Is each cycle as fast as it can be? This may seem obvious; but it’s still worth a look. The same multiplicative factor making iteration painful can be used to your advantage as well. I worked with another DBA on a process iterating on hundreds of millions of rows. While it would have been nice to ask the vendor to redesign their product; that wasn’t really feasible as an immediate solution. Instead we shaved a few milliseconds off each iteration. One millisecond saved for one million executions is over 16 minutes removed from the total processing time. Multiply that by hundreds and we get DAYS of processing time improvement. Again, this was still not ideal, but it was appreciated by the end users waiting on the data.

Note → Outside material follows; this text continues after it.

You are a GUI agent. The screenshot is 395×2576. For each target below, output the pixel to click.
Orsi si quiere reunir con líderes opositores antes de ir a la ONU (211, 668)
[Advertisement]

Are you including extra overhead in your iterations? Can you consolidate steps? This check is a special case combination of the previous two. As an example, a process that reads a web service, then pass the results to another process, and then take the results of that an pass them to a third process to insert or update some repository – a fairly straight forward ETL process. If you watch the data in an ETL flow, do you “E”xtract one row, “T”ransform that row, and then “L”oad that row? Might it be faster to Extract all of the rows, or a large volume of them, then pass those to a transform process, which then passes them in bulk to a loader? You can eliminate the overhead of invoking each step. This overhead could take make forms, including sql vs pl/sql context switches, network latency, file open/close operations, and more. Maybe instead of processing 1000 rows individually, you can process all 1000 together in each step, or if that’s too expensive then maybe 10 batches of 100, 4 batches of 250, 20 batches of 50… whatever the hardware can handle.

Last option – can you parallelize? If individual iteration is required can you do 2 or more at the same time? Parallelizing is the most resource intensive plan of attack but that doesn’t necessarily mean it’s inappropriate. If you can isolate data into independent chunks and have the hardware available to process them, then why not? The most appealing part of parallel processing is it can be combined with any or all of the other solutions. The most important thing to remember when implementing parallelization is it doesn’t actually fix anything. If your process is flawed, it might be possible to throw enough hardware (money) at the problem to reduce the wall-clock time to something acceptable but doing so means your scaling is determined entirely by your wallet and it’s usually not going to be linear. That is, doubling the hardware doesn’t mean you’ll double the processing speed. There are problem sets where parallelizing adds additional benefits beyond reducing processing time. If you have independent data, such as regional sales, it makes sense to process the East region separately from the West region. Not only can you do both sets of work at the same time, but you also get a bonus of resiliency. A failure in the East doesn’t necessarily impact the West processing.

It might be more accurate to say “Fast * Many = A lot of time” but “Fast * Many = Slow” is a better mnemonic. Plus, the phrase is used when there is a performance issue in some looping process, which is mostly commonly described as the process being “slow.” My point was not to suggest all iteration was bad; but rather to consider the larger scale impacts when it occurs and what, if anything, you can or should do about it.

This has been a bit of a rant; but hopefully I was able to include some useful information along the way.